Items in a dataset:
--*--
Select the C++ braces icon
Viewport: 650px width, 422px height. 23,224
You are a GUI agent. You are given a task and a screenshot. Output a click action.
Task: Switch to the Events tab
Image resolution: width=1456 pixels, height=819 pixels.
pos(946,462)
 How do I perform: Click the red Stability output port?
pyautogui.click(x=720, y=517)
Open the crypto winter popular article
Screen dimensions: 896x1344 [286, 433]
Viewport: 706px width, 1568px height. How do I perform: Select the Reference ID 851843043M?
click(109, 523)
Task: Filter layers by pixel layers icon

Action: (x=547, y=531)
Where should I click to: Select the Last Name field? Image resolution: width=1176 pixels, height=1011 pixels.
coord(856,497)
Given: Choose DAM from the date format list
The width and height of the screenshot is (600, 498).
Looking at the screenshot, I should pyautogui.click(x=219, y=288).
--*--
■ Directions for this task
Report each line of the data above that contains the string "height", counting a line only when its letter case matches. Copy the lines in full.

■ Solution to this task
Viewport: 650px width, 422px height. 23,224
Image resolution: width=1456 pixels, height=819 pixels.
Viewport: 706px width, 1568px height. How do I perform: Select the Reference ID 851843043M?
Where should I click to: Select the Last Name field? Image resolution: width=1176 pixels, height=1011 pixels.
The width and height of the screenshot is (600, 498).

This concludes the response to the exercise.